● THE DATA
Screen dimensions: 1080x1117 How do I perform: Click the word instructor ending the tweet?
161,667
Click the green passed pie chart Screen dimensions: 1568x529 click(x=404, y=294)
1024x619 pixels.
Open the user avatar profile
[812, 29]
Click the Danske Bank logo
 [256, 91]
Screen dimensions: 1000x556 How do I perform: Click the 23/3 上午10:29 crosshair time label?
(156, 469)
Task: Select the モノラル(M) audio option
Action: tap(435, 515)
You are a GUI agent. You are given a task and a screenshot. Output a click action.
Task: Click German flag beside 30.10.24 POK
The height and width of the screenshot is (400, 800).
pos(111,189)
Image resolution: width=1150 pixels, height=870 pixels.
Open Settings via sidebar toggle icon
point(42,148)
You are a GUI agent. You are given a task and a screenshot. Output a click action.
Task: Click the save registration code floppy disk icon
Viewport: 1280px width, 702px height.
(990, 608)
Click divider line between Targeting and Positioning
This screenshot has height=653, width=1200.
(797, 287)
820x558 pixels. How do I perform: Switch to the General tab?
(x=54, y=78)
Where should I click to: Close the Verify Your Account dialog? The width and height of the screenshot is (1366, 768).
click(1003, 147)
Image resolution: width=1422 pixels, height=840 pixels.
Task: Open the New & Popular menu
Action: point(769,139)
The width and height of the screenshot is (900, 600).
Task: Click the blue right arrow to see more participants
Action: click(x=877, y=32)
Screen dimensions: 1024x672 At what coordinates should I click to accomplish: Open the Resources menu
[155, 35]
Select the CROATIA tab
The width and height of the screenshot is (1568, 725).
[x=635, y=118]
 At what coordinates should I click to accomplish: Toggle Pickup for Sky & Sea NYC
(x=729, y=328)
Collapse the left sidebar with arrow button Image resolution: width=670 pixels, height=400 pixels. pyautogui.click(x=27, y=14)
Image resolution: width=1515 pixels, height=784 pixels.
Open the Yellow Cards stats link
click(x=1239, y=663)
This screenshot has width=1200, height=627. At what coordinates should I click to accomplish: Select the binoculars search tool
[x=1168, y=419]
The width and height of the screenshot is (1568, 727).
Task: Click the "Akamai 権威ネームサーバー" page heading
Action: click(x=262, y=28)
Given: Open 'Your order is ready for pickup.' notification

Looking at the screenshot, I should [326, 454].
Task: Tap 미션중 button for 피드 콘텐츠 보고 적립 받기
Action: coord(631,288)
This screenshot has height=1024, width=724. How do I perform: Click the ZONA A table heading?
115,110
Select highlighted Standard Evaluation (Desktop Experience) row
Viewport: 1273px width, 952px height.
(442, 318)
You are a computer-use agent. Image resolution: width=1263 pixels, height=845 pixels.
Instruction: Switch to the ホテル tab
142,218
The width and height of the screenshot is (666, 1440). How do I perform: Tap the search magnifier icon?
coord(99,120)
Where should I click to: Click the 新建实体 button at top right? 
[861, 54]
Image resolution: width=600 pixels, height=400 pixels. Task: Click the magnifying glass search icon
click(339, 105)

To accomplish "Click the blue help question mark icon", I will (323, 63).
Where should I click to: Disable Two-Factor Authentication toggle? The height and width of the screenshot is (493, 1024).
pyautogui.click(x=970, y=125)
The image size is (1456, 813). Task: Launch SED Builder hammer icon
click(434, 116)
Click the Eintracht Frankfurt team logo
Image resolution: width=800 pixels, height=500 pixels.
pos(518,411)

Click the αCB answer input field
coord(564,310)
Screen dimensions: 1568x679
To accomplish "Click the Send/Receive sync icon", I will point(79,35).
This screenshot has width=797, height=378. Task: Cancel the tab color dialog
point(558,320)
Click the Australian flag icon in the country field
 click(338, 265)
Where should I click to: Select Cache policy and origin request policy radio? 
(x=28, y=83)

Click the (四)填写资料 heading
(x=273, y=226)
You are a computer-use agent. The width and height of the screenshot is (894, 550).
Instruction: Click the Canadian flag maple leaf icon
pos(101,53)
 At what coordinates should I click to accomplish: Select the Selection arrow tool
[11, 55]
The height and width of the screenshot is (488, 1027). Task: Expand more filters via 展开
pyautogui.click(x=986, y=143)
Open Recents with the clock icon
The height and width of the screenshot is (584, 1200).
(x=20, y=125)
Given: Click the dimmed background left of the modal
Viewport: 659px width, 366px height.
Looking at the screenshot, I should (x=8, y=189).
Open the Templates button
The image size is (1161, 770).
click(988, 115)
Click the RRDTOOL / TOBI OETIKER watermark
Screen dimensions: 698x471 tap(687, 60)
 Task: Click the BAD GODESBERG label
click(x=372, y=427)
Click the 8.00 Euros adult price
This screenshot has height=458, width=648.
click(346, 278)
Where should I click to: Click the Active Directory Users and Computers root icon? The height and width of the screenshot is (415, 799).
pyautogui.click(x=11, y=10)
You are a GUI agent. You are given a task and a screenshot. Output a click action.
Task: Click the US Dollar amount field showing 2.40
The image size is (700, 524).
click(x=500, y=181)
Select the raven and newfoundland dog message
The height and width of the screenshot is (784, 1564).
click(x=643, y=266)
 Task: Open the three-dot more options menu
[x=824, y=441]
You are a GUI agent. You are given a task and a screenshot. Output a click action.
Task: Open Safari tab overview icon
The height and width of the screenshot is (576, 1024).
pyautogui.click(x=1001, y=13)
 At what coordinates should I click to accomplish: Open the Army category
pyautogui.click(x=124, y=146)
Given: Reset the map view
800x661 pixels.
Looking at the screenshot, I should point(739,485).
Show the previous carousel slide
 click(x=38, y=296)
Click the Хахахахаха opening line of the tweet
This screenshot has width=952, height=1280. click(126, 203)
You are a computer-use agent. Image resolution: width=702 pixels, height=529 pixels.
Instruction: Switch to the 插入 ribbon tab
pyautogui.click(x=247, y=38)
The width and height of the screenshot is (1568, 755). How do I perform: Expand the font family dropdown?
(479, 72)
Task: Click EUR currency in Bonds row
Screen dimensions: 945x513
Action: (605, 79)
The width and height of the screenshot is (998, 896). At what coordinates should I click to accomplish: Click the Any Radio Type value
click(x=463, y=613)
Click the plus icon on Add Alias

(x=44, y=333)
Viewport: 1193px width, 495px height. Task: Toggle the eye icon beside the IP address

● PROBLEM STATEMENT
Transcribe the lines above precisely, keeping each one unchanged.

● RESULT OF THE EXERCISE
Screen dimensions: 1080x1117 How do I perform: Click the word instructor ending the tweet?
161,667
Click the green passed pie chart Screen dimensions: 1568x529 click(x=404, y=294)
1024x619 pixels.
Open the user avatar profile
[812, 29]
Click the Danske Bank logo
 [256, 91]
Screen dimensions: 1000x556 How do I perform: Click the 23/3 上午10:29 crosshair time label?
(156, 469)
Task: Select the モノラル(M) audio option
Action: tap(435, 515)
You are a GUI agent. You are given a task and a screenshot. Output a click action.
Task: Click German flag beside 30.10.24 POK
The height and width of the screenshot is (400, 800).
pos(111,189)
Image resolution: width=1150 pixels, height=870 pixels.
Open Settings via sidebar toggle icon
point(42,148)
You are a GUI agent. You are given a task and a screenshot. Output a click action.
Task: Click the save registration code floppy disk icon
Viewport: 1280px width, 702px height.
(990, 608)
Click divider line between Targeting and Positioning
This screenshot has height=653, width=1200.
(797, 287)
820x558 pixels. How do I perform: Switch to the General tab?
(x=54, y=78)
Where should I click to: Close the Verify Your Account dialog? The width and height of the screenshot is (1366, 768).
click(1003, 147)
Image resolution: width=1422 pixels, height=840 pixels.
Task: Open the New & Popular menu
Action: point(769,139)
The width and height of the screenshot is (900, 600).
Task: Click the blue right arrow to see more participants
Action: click(x=877, y=32)
Screen dimensions: 1024x672 At what coordinates should I click to accomplish: Open the Resources menu
[155, 35]
Select the CROATIA tab
The width and height of the screenshot is (1568, 725).
[x=635, y=118]
 At what coordinates should I click to accomplish: Toggle Pickup for Sky & Sea NYC
(x=729, y=328)
Collapse the left sidebar with arrow button Image resolution: width=670 pixels, height=400 pixels. pyautogui.click(x=27, y=14)
Image resolution: width=1515 pixels, height=784 pixels.
Open the Yellow Cards stats link
click(x=1239, y=663)
This screenshot has width=1200, height=627. At what coordinates should I click to accomplish: Select the binoculars search tool
[x=1168, y=419]
The width and height of the screenshot is (1568, 727).
Task: Click the "Akamai 権威ネームサーバー" page heading
Action: click(x=262, y=28)
Given: Open 'Your order is ready for pickup.' notification

Looking at the screenshot, I should [326, 454].
Task: Tap 미션중 button for 피드 콘텐츠 보고 적립 받기
Action: coord(631,288)
This screenshot has height=1024, width=724. How do I perform: Click the ZONA A table heading?
115,110
Select highlighted Standard Evaluation (Desktop Experience) row
Viewport: 1273px width, 952px height.
(442, 318)
You are a computer-use agent. Image resolution: width=1263 pixels, height=845 pixels.
Instruction: Switch to the ホテル tab
142,218
The width and height of the screenshot is (666, 1440). How do I perform: Tap the search magnifier icon?
coord(99,120)
Where should I click to: Click the 新建实体 button at top right? 
[861, 54]
Image resolution: width=600 pixels, height=400 pixels. Task: Click the magnifying glass search icon
click(339, 105)

To accomplish "Click the blue help question mark icon", I will (323, 63).
Where should I click to: Disable Two-Factor Authentication toggle? The height and width of the screenshot is (493, 1024).
pyautogui.click(x=970, y=125)
The image size is (1456, 813). Task: Launch SED Builder hammer icon
click(434, 116)
Click the Eintracht Frankfurt team logo
Image resolution: width=800 pixels, height=500 pixels.
pos(518,411)

Click the αCB answer input field
coord(564,310)
Screen dimensions: 1568x679
To accomplish "Click the Send/Receive sync icon", I will point(79,35).
This screenshot has width=797, height=378. Task: Cancel the tab color dialog
point(558,320)
Click the Australian flag icon in the country field
 click(338, 265)
Where should I click to: Select Cache policy and origin request policy radio? 
(x=28, y=83)

Click the (四)填写资料 heading
(x=273, y=226)
You are a computer-use agent. The width and height of the screenshot is (894, 550).
Instruction: Click the Canadian flag maple leaf icon
pos(101,53)
 At what coordinates should I click to accomplish: Select the Selection arrow tool
[11, 55]
The height and width of the screenshot is (488, 1027). Task: Expand more filters via 展开
pyautogui.click(x=986, y=143)
Open Recents with the clock icon
The height and width of the screenshot is (584, 1200).
(x=20, y=125)
Given: Click the dimmed background left of the modal
Viewport: 659px width, 366px height.
Looking at the screenshot, I should (x=8, y=189).
Open the Templates button
The image size is (1161, 770).
click(988, 115)
Click the RRDTOOL / TOBI OETIKER watermark
Screen dimensions: 698x471 tap(687, 60)
 Task: Click the BAD GODESBERG label
click(x=372, y=427)
Click the 8.00 Euros adult price
This screenshot has height=458, width=648.
click(346, 278)
Where should I click to: Click the Active Directory Users and Computers root icon? The height and width of the screenshot is (415, 799).
pyautogui.click(x=11, y=10)
You are a GUI agent. You are given a task and a screenshot. Output a click action.
Task: Click the US Dollar amount field showing 2.40
The image size is (700, 524).
click(x=500, y=181)
Select the raven and newfoundland dog message
The height and width of the screenshot is (784, 1564).
click(x=643, y=266)
 Task: Open the three-dot more options menu
[x=824, y=441]
You are a GUI agent. You are given a task and a screenshot. Output a click action.
Task: Open Safari tab overview icon
The height and width of the screenshot is (576, 1024).
pyautogui.click(x=1001, y=13)
 At what coordinates should I click to accomplish: Open the Army category
pyautogui.click(x=124, y=146)
Given: Reset the map view
800x661 pixels.
Looking at the screenshot, I should point(739,485).
Show the previous carousel slide
 click(x=38, y=296)
Click the Хахахахаха opening line of the tweet
This screenshot has width=952, height=1280. click(126, 203)
You are a computer-use agent. Image resolution: width=702 pixels, height=529 pixels.
Instruction: Switch to the 插入 ribbon tab
pyautogui.click(x=247, y=38)
The width and height of the screenshot is (1568, 755). How do I perform: Expand the font family dropdown?
(479, 72)
Task: Click EUR currency in Bonds row
Screen dimensions: 945x513
Action: (605, 79)
The width and height of the screenshot is (998, 896). At what coordinates should I click to accomplish: Click the Any Radio Type value
click(x=463, y=613)
Click the plus icon on Add Alias

(x=44, y=333)
Viewport: 1193px width, 495px height. Task: Toggle the eye icon beside the IP address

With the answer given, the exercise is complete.